We observed several differentially expressed cell surface proteins, including SlpA, which were downregulated at all timepoints after infection relative to expression in the control medium (DMEM with 10% serum). When compared over time, that is, 3 hours to other timepoints, there are no changes in gene expression observed for slpA. The data suggest that the expression of these genes is perhaps dampened when the bacterium is in the presence of host cells. With the S-layer being an impervious tightly packed capsule around the bacterium (55), a potential explanation may be that its downregulation enables bacteria to secrete proteases or express surface proteins through S-layer-depleted regions of the cell wall. Another gene that was downregulated was codY, a global regulator of gene expression and suppressor of several virulence factors, such as toxin production and sporulation (40, 56). This regulator has been reported to be upregulated in another in vitro infection study, although the times and experimental conditions used in this study were different (38).

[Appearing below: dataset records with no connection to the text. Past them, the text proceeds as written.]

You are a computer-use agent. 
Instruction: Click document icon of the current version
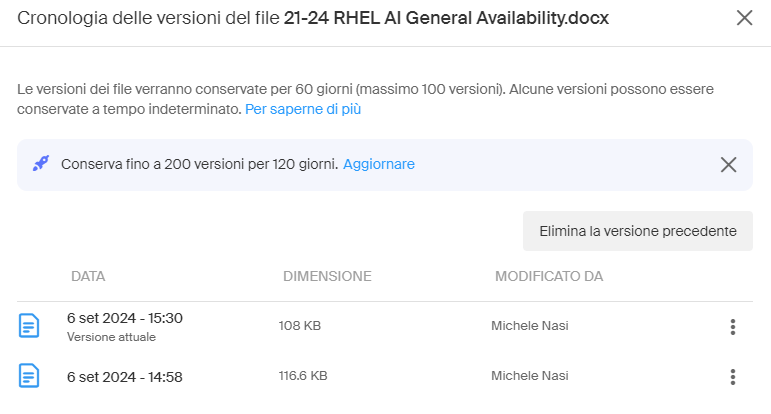[30, 325]
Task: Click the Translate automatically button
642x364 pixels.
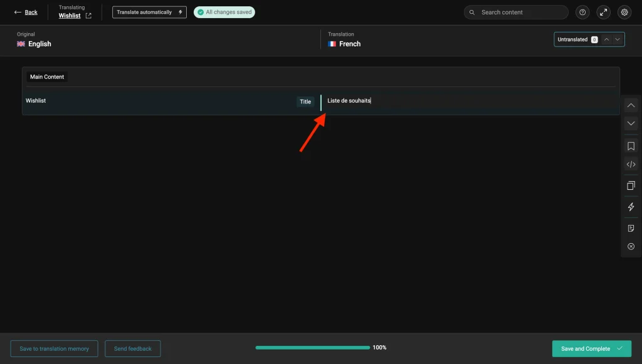Action: pyautogui.click(x=149, y=12)
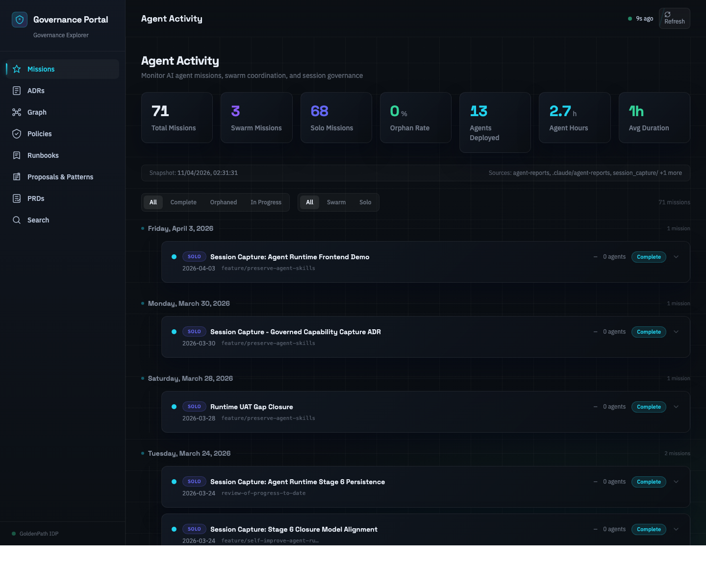Open Policies via the shield icon
Viewport: 706px width, 588px height.
(x=16, y=134)
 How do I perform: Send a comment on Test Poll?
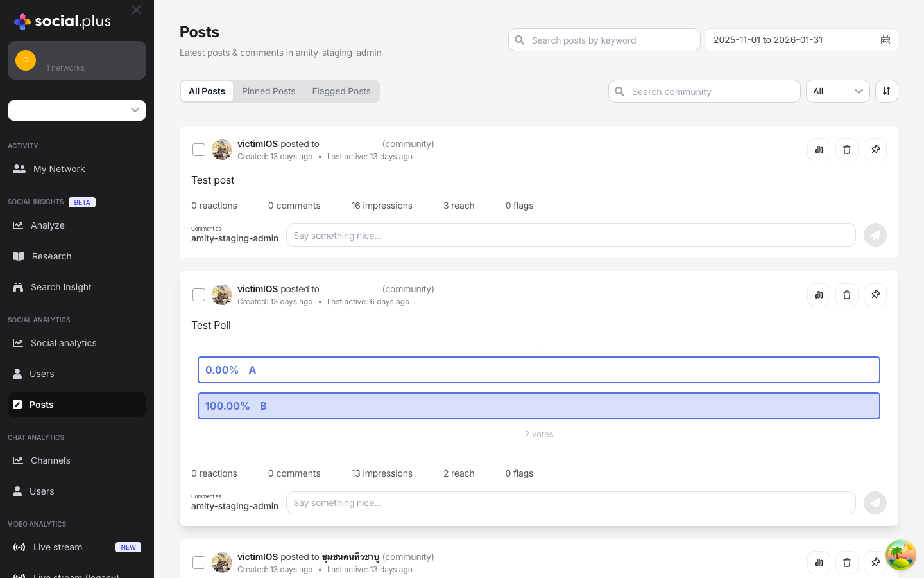(x=875, y=503)
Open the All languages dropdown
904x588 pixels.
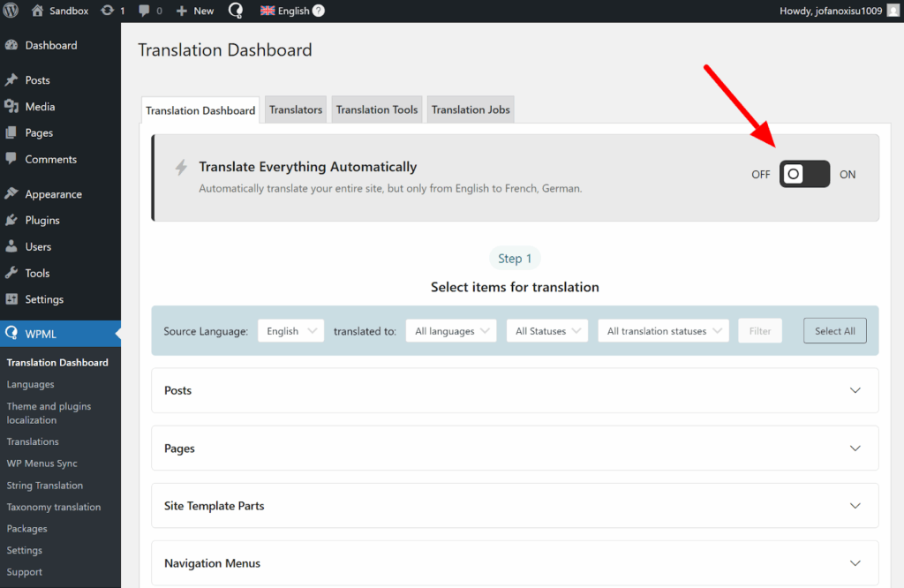pos(450,330)
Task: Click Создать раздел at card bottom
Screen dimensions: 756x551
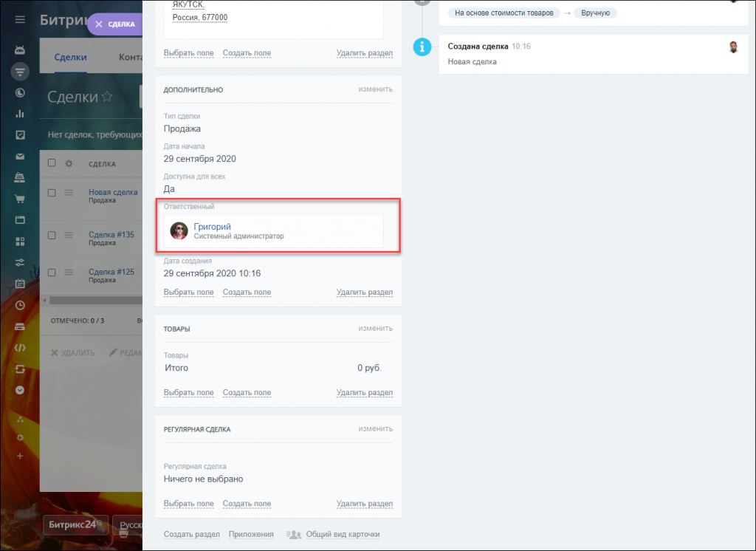Action: (191, 535)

A downregulation of the proline-proline endopeptidase, PPEP-1, an enzyme that cleaves the bacterial surface adhesins CDR20291_2820 (CD630_28310) and CDR20291_2722 (CD630_32460), was also seen during infection (53). ∆PPEP-1 has been previously reported to exhibit an attenuation in virulence in a hamster model (41), although its precise role during infection was unclear. A previous study demonstrated that a PPEP-1 mutant showed enhanced binding to collagen-1, which CD630_28310 was also reported to bind to (57). The PPEP-1 protease is expressed when levels of intracellular c-di-GMP are low which activates the expression of motility-associated genes, such as flagella and chemotaxis genes (58), and the levels of PPEP-1 substrates, CD2831 and CD3246, are higher when c-di-GMP levels are high, and the bacteria are in an adhesive state (59). Here, we demonstrate a role for PPEP-1 as a negative modulator of epithelial cell attachment during C. difficile infection, suggesting that this enzyme may have a role in the release of C. difficile from intestinal epithelial cell layers, through cleavage of cell surface adhesins, aiding C. difficile dispersal and penetration of gastrointestinal tissues.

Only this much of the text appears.